Both solid and liquid fertiliser are used by the business, with liquids preferred for their greater spreading accuracy and solids having a role on the contract-run farms and for later nitrogen applications, as well as to take some of the pressure off the sprayer.
Sulphur is included with most nitrogen applications, with the aim of supplying 45kg/ha of sulfur trioxide to the wheats.
On oilseed rape, Mr Brock uses a green area index (GAI) calculation based on measuring the crop’s canopy in early spring.
“We know that for each unit of index, 50kg/ha of nitrogen is required. So it is a good way of measuring how much the crop has already taken up, as well as how much more it is likely to need,” he says.
He works on applying 180kg/ha of nitrogen to his rapeseed crops, which gives average yields of 3.9t/ha. The optimum canopy size has a GAI of 3.5, which works out at 175kg/ha of nitrogen.
Danger of overapplication
Only farms that are confident that their nitrogen use efficiency is consistent should use yield to determine the crops’ nitrogen requirement, or else there is a danger they will overapply.
“It’s how RB209 works now, but we think seasonal conditions have a huge influence and it’s better to err on the side of caution,” he says.
Mr Tucker recommends aiming for a total of 180kg/ha of nitrogen on wheat, with 70kg/ha going on at the start, with leaf testing and crop monitoring then helping to refine the next two splits.
“With more farms adopting practices such as cover crops now, they should be reducing their reliance on bagged fertiliser and coming down from the 220kg/ha average,” he says.
A longer-term view to nutrient planning can be helpful if greater consistency and resilience is needed in the system, says independent soil expert Neil Fuller, who stresses that influencing the organic matter content of soil can shift the availability of nutrients.
“Organic matter does more than improve a soil’s water-holding capacity. It can help with nutrient management too,” he says.
A number of measures can be employed to build soil organic matter, including the use of manures, composts and digestate, growing cover crops, incorporating residues and using techniques such as undersowing.
“Some 70% of arable soils have an organic matter content of below 3.4% and we’re seeing a decline in soil organic carbon every year. So these measures can really help,” he says.
A black oats cover crop, for example, has been shown to supply 20-40kg of nitrogen for the following crop and has given a 0.45-0.85t/ha yield uplift in the next spring barley crop.
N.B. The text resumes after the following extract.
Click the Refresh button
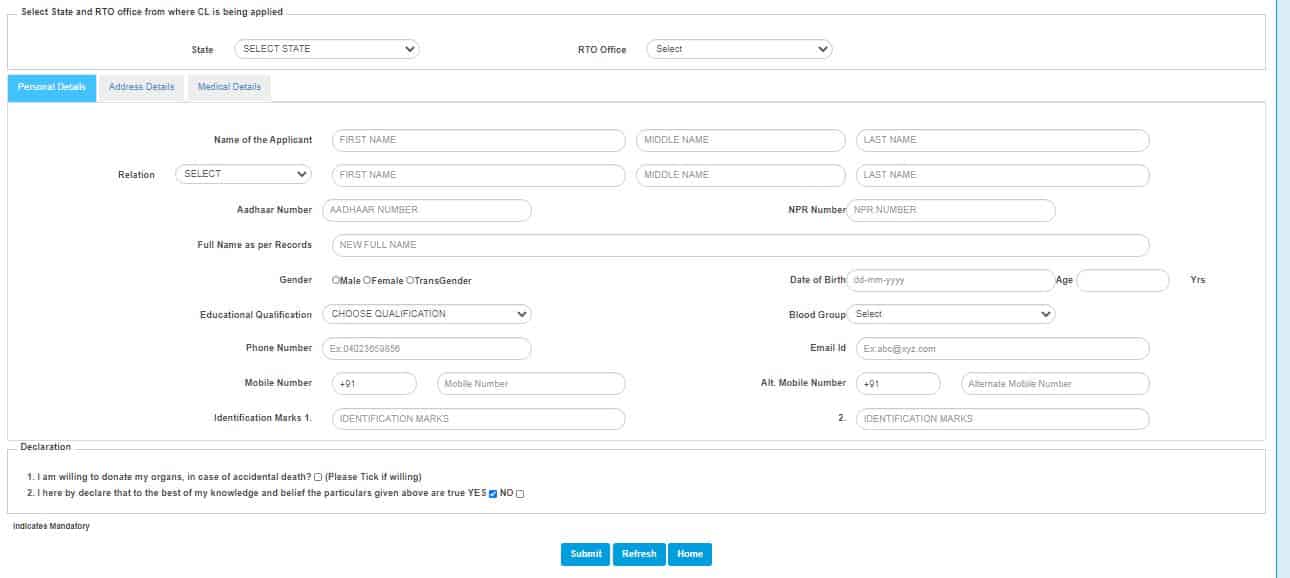click(639, 554)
“There’s no quick fix for soils and every year is different. On top of that, there’s more interest in biological products that help keep soil microbes active, which can be useful, and nitrification inhibition is potentially going to make a comeback with the government’s Clear Air Strategy,” he says.
New versions of N Tester launched
Yara is launching two new versions of its hand-held leaf nitrogen measurement tool, the N Tester, this month.
Developed for use with the company’s Irix nitrogen management app, the testers can be used to take quick and easy readings in a growing crop to establish its nitrogen status, before giving an instant nitrogen fertiliser recommendation.
A Bluetooth version and a clip-on tester are available, with the former considered to have slightly greater accuracy because of the latter’s reliance on a phone camera.
As such, they can be used for on-the-spot recommendations, as well as for tracking the crop’s nitrogen status and responding to seasonal variation, explains Yara’s Mark Tucker.
“The Irix app can be downloaded for free and put into immediate use on oilseed rape crops. For wheat, we are looking for a group of interested farmers to test the system this year, before we decide on payments terms,” he says.
Existing N Tester users will see subtle differences in the new gadgets, such as a smaller shape, he adds, but otherwise they are identical in terms of measuring the chlorophyll content of selected leaves in order to come up with a fertiliser recommendation.